表4 兩組患者治療前后顱內Vm、PI比較
兩組患者治療前后RBC、WBC、PLT、TC、TG、SCr、APTT比較,差異均無統計學意義(P>0.05)。兩組患者治療后ALT、AST異常率比較,差異均無統計學意義(P>0.05),見表5。

表5 兩組患者治療前后安全性指標比較
本研究屬于前瞻性、隨機對照研究,共120例受試者接受最終評估。通過對比二者的基線資料,證實本研究沒有明顯的選擇或設計偏差。
腦梗死是指腦組織因突然供血中斷導致局灶性壞死,PCI屬于難治性腦梗死,一般表現與急性腦梗死癥狀一致,不同的是,PCI患者在發病6 h至7 d內病情呈現階梯性或進行性加重,而且經臨床干預后病情仍不穩定[1,5-6]。此外,目前對PCI的治療尚缺乏行之有效的手段,基本依靠西藥進行溶栓、抗血小板聚集、抗凝等,但患者臨床獲益有限。而中藥因多機制、多靶點、整體調控等優勢,在一些急癥、重癥的治療領域表現出不可替代的優勢。因此,本研究從臨床療效、顱內血流動力學及安全性等方面對丁苯酞的治療作用進行了綜合評估。
PCI的生理病理機制與血栓擴張、側支循環血管阻塞、線粒體損傷、細胞內鈣超載等效應有關。顱內血流中斷導致血栓形成,凝血功能增強,使血栓進一步擴大,從而導致側支循環消失,顱內有效灌注不良,這是引起神經功能缺損出現進展性或階梯性加重的病理基礎[7-10]。由表2可見,兩組患者治療前(進展發生時)NIHSS評分較入院時均明顯升高,而經21 d治療后NIHSS評分均逐漸降低,尤其是觀察組患者NIHSS評分降低更明顯,說明與對照組比較,觀察組患者神經損傷改善更明顯。提示丁苯酞對改善PCI患者神經功能缺損和致殘率具有重要意義。另外,兩組患者治療前(進展發生時)Barthel指數較入院時均明顯降低,而經過21 d治療后Barthel指數均明顯升高,尤其是觀察組患者Barthel指數升高更明顯,表明丁苯酞治療有利于PCI患者神經功能缺損的恢復,使患者的自我維持能力和生活質量均顯著提高。表明使用丁苯酞對改善PCI患者預后是有效的。
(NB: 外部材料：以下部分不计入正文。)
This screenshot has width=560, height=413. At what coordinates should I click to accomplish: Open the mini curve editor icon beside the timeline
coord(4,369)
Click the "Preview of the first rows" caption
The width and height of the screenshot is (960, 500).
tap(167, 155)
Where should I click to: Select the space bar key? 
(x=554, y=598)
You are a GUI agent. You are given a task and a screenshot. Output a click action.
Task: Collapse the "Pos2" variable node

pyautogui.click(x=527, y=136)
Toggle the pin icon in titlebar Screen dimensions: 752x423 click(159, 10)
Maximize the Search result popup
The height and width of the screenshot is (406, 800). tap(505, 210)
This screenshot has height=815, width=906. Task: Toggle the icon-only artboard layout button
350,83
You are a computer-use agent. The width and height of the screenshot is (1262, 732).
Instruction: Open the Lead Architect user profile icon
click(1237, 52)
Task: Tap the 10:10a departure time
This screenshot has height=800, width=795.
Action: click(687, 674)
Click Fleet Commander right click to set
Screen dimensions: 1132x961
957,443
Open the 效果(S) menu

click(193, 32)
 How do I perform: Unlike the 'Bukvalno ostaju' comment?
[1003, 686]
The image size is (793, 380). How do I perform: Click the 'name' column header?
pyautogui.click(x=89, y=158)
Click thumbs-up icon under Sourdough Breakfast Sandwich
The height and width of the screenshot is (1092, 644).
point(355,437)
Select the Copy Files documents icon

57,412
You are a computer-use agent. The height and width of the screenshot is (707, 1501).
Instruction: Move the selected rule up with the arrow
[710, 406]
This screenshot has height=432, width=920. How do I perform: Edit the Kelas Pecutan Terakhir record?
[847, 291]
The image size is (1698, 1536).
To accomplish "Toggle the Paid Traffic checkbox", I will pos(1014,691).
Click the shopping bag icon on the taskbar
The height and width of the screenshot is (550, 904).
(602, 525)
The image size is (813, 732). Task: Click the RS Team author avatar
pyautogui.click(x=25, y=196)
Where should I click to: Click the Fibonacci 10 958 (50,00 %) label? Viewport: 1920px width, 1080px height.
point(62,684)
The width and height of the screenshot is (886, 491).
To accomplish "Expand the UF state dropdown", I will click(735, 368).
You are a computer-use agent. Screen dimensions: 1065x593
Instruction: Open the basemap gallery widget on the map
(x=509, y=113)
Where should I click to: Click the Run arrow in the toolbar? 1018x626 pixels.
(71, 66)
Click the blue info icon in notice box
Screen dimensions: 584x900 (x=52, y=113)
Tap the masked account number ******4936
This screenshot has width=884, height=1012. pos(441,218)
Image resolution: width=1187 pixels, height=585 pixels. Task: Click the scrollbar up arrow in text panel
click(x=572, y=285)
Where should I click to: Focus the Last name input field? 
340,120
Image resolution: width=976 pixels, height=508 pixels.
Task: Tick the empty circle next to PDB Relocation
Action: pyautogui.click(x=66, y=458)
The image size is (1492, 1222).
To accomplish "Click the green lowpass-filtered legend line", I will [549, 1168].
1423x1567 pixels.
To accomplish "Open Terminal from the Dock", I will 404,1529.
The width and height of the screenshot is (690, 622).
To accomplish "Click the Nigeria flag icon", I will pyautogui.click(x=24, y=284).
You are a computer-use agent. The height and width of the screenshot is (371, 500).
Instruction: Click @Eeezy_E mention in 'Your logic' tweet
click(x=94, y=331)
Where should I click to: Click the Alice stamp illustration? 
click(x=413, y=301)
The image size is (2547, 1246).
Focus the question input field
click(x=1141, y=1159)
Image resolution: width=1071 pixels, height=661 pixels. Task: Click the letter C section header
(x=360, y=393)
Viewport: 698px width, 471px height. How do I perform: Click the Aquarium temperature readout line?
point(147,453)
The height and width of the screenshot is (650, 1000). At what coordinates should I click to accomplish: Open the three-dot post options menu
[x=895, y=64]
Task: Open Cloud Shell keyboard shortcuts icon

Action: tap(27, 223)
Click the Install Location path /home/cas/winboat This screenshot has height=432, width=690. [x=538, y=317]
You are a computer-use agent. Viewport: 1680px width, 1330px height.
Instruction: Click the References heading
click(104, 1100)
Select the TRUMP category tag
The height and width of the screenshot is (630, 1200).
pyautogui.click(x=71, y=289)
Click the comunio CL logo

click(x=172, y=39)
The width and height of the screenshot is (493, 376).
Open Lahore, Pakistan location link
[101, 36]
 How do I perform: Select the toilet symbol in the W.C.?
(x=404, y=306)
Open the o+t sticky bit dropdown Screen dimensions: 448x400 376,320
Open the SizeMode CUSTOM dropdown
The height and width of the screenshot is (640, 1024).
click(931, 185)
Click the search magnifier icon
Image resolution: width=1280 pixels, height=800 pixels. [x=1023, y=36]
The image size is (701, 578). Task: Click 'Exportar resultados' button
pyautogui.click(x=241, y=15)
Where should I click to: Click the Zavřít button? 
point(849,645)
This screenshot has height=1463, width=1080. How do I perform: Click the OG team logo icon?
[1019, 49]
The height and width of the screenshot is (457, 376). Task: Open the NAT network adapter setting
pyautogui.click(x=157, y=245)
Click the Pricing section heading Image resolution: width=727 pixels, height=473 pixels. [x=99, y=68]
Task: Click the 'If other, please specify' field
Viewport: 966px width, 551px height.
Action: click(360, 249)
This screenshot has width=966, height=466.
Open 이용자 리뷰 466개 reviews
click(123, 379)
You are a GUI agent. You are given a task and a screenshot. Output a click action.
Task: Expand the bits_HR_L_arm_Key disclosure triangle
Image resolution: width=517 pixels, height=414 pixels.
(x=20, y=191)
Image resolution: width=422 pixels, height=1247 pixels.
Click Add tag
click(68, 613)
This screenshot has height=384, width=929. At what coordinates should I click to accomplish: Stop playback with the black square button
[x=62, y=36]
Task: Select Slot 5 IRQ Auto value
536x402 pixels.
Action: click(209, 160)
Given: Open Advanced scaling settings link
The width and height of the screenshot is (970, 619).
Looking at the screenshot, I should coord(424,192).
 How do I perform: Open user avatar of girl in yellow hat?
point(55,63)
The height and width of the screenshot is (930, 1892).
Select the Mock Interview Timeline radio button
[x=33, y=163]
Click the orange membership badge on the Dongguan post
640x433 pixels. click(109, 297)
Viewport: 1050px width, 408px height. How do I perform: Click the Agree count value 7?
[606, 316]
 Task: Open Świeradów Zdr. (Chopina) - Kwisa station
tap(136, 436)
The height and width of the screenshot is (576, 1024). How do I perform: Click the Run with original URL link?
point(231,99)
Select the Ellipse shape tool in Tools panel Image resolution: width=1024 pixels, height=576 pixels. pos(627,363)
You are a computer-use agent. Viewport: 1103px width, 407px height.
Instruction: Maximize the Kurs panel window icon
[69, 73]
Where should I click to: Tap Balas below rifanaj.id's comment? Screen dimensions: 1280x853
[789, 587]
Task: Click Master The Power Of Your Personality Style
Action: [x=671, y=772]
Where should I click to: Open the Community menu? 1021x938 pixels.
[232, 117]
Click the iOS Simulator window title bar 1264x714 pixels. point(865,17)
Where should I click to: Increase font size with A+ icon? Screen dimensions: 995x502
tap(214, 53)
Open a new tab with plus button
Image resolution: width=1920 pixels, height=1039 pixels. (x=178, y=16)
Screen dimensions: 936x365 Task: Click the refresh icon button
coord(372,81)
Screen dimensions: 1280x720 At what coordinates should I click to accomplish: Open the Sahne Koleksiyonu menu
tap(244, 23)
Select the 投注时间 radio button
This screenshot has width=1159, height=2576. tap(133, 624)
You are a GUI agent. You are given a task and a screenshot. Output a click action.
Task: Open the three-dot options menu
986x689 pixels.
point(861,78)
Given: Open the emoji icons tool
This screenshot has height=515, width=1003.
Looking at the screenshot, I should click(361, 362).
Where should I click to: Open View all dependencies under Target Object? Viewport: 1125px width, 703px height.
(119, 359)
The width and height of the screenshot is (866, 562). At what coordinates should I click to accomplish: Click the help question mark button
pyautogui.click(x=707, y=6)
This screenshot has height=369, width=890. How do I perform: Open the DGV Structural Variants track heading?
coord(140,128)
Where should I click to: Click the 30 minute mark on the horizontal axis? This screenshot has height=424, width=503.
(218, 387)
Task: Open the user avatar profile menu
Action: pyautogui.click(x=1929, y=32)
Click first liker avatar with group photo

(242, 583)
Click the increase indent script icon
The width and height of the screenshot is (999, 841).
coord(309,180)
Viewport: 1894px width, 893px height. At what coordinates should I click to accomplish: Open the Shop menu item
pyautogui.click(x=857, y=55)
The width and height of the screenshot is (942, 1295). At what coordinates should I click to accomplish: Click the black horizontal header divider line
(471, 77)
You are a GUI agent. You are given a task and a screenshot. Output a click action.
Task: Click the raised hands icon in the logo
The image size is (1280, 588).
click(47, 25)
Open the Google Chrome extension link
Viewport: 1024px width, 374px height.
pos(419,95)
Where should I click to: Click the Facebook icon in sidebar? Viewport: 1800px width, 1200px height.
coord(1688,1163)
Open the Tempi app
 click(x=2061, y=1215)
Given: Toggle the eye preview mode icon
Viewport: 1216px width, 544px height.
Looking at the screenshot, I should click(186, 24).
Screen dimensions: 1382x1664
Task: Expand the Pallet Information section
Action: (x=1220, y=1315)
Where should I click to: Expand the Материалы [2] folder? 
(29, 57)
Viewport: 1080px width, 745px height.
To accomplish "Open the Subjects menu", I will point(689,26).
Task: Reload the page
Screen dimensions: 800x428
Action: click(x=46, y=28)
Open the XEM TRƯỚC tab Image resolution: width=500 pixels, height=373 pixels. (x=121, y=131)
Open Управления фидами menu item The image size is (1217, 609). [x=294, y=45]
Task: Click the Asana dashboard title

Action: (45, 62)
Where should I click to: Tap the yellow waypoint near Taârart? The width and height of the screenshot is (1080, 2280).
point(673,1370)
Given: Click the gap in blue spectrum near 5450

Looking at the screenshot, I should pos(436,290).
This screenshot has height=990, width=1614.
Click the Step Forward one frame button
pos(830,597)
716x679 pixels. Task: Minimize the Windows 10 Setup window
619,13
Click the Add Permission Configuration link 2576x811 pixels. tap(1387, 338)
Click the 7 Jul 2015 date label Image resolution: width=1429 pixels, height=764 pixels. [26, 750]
Vm、PI是臨床常用的評估顱內血流情況的重要指標,顱內動脈血栓形成和擴大導致動脈血管狹窄、有效灌注率降低是引起腦梗死進展的主要機制之一。本研究結果顯示,PCI患者治療前(進展發生時)Vm較入院時明顯降低,同時PI升高;而經治療后,尤其是觀察組患者Vm明顯增加,而PI則降低。說明丁苯酞可有效改善腦組織血流速度,增加血管順應性,進而有利于缺血半暗帶區的血液供應。此外,PI與Vm的變化密切相關,PI是反映腦血管阻力、血流灌注狀態的重要參數,其監測值也多用于神經缺血性疾病患者的病情進展和預后評估。
此外,表5數據顯示,兩組患者治療前后RBC、WBC、PLT、TC、TG、SCr、APTT水平變化不大,表明丁苯酞對血細胞、凝血、血脂、腎功能的影響很小。但在治療過程中兩組均有個別患者ALT或AST升高,但兩組患者治療后ALT、AST異常率比較,差異均無統計學意義(P>0.05)。說明丁苯酞在PCI患者中用藥安全性良好,可能與丁苯酞本身屬于天然提取的化合物有關。
綜上所述,丁苯酞對PCI患者Vm、PI均具有明顯改善作用,能增加PCI患者腦缺血區血流量,恢復神經功能,是一種安全、有效的PCI治療藥物。